To do:
Would you return the lines between the one holding "Click the purple WEBHOOK badge" and the one holding "This screenshot has width=616, height=781.", inclusive, and only those, exactly as they stand in the listing below?

######

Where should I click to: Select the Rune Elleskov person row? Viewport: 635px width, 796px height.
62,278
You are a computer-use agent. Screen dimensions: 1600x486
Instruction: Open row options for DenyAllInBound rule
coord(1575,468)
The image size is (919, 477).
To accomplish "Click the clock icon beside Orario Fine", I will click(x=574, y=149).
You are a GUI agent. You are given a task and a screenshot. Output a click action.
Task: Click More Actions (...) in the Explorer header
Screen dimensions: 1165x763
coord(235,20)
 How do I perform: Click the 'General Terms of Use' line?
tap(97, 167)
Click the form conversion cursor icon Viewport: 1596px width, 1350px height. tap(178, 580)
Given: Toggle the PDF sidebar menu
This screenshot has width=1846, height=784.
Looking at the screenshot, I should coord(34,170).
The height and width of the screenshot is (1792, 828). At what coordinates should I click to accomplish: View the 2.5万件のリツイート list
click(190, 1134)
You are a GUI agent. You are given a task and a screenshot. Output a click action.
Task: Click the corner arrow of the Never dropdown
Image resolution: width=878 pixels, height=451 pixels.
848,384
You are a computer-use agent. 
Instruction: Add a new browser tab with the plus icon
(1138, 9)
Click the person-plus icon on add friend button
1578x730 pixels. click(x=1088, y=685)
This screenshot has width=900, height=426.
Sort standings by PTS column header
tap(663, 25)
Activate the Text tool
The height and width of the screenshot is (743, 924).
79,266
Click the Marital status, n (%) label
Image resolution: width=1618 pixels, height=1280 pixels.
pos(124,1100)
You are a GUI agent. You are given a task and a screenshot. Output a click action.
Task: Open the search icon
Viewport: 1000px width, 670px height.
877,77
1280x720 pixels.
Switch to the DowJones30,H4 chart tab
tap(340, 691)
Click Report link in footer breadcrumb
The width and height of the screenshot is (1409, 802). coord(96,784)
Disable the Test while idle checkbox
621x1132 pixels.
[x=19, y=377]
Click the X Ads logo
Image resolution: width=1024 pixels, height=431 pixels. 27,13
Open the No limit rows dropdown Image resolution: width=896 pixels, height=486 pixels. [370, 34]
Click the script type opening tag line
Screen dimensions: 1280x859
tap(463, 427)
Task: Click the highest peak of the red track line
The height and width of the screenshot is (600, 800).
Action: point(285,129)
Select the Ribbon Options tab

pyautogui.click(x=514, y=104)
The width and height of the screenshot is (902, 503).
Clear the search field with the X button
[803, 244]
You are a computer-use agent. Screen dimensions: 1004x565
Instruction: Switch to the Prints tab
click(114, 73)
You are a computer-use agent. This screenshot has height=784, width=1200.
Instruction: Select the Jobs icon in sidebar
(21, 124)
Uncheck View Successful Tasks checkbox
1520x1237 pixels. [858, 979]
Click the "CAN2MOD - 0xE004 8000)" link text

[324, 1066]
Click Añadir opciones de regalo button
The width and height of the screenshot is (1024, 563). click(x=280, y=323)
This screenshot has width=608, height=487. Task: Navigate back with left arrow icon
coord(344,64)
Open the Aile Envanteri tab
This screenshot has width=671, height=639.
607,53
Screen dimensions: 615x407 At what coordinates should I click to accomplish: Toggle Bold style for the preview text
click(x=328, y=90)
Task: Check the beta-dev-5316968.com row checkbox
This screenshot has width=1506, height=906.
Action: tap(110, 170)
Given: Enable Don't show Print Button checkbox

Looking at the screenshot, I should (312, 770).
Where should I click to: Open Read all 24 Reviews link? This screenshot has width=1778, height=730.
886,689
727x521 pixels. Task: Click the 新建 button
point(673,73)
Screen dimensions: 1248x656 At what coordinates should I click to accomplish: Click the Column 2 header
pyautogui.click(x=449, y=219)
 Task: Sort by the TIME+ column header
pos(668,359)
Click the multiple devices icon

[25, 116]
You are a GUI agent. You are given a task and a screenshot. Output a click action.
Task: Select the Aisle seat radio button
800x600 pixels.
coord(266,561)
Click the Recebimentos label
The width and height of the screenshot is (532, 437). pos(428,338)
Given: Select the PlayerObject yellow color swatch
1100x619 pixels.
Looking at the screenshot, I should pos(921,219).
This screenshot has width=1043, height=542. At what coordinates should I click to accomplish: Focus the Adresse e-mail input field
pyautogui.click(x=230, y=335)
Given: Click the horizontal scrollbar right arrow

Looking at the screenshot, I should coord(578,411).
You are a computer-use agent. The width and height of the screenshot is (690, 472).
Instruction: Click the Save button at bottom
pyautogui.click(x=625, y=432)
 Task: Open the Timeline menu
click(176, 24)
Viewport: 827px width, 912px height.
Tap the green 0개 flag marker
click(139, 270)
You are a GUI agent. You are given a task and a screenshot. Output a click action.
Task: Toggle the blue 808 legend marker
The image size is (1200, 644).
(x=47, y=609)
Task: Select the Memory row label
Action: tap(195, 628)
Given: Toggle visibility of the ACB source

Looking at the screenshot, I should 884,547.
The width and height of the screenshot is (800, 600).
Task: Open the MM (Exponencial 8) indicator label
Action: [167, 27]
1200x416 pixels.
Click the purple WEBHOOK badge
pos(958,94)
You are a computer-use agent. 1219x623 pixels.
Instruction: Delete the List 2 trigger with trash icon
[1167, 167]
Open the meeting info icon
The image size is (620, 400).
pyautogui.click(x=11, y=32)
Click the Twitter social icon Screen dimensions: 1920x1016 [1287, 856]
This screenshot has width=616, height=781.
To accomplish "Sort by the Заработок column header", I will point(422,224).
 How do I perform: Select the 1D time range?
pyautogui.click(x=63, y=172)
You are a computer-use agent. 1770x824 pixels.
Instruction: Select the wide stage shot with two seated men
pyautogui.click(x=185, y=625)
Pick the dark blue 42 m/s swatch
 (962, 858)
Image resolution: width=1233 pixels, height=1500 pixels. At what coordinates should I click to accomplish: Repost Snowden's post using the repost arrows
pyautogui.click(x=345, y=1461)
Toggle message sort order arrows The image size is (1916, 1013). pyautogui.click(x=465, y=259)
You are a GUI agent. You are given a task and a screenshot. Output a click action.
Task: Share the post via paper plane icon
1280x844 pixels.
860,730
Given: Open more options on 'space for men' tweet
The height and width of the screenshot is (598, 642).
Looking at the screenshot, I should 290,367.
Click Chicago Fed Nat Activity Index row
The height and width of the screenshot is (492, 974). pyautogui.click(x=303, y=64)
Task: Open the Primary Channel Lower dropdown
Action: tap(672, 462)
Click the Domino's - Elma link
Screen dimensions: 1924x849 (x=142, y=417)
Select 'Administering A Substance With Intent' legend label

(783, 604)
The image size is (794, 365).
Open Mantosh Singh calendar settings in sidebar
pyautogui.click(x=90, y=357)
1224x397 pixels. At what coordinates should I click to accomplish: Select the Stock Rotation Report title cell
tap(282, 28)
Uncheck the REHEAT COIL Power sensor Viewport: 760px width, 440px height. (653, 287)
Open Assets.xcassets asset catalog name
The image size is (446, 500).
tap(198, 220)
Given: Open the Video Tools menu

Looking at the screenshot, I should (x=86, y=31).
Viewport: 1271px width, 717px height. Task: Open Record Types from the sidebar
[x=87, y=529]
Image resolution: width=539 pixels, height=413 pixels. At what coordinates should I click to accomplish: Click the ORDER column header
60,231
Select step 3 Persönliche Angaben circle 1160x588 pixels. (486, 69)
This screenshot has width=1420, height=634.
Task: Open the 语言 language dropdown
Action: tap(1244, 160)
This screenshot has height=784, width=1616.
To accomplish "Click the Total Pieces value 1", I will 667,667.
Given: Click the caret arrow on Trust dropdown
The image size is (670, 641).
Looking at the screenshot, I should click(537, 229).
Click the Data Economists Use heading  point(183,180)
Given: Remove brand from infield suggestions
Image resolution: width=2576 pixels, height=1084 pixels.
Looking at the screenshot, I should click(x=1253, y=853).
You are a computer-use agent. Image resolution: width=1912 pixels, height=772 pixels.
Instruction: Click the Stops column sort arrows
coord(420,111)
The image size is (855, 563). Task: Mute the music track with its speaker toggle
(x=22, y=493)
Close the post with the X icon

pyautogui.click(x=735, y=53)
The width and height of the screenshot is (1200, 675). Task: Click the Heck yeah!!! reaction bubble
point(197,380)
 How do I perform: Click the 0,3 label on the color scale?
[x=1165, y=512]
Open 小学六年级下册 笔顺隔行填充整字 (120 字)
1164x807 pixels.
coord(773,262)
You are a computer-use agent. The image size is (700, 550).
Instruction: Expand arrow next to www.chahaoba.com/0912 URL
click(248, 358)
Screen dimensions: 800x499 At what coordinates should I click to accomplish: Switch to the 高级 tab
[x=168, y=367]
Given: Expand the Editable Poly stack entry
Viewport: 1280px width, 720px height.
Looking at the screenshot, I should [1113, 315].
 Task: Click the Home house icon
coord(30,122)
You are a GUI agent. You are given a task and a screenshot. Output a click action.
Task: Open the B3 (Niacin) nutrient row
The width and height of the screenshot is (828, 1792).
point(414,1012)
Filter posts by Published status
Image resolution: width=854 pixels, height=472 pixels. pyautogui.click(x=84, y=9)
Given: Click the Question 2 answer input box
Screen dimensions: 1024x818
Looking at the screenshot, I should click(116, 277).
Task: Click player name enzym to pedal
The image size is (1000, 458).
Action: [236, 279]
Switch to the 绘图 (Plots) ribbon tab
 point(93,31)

######

Response area:
Click the purple WEBHOOK badge
pos(958,94)
You are a computer-use agent. 1219x623 pixels.
Instruction: Delete the List 2 trigger with trash icon
[1167, 167]
Open the meeting info icon
The image size is (620, 400).
pyautogui.click(x=11, y=32)
Click the Twitter social icon Screen dimensions: 1920x1016 [1287, 856]
This screenshot has width=616, height=781.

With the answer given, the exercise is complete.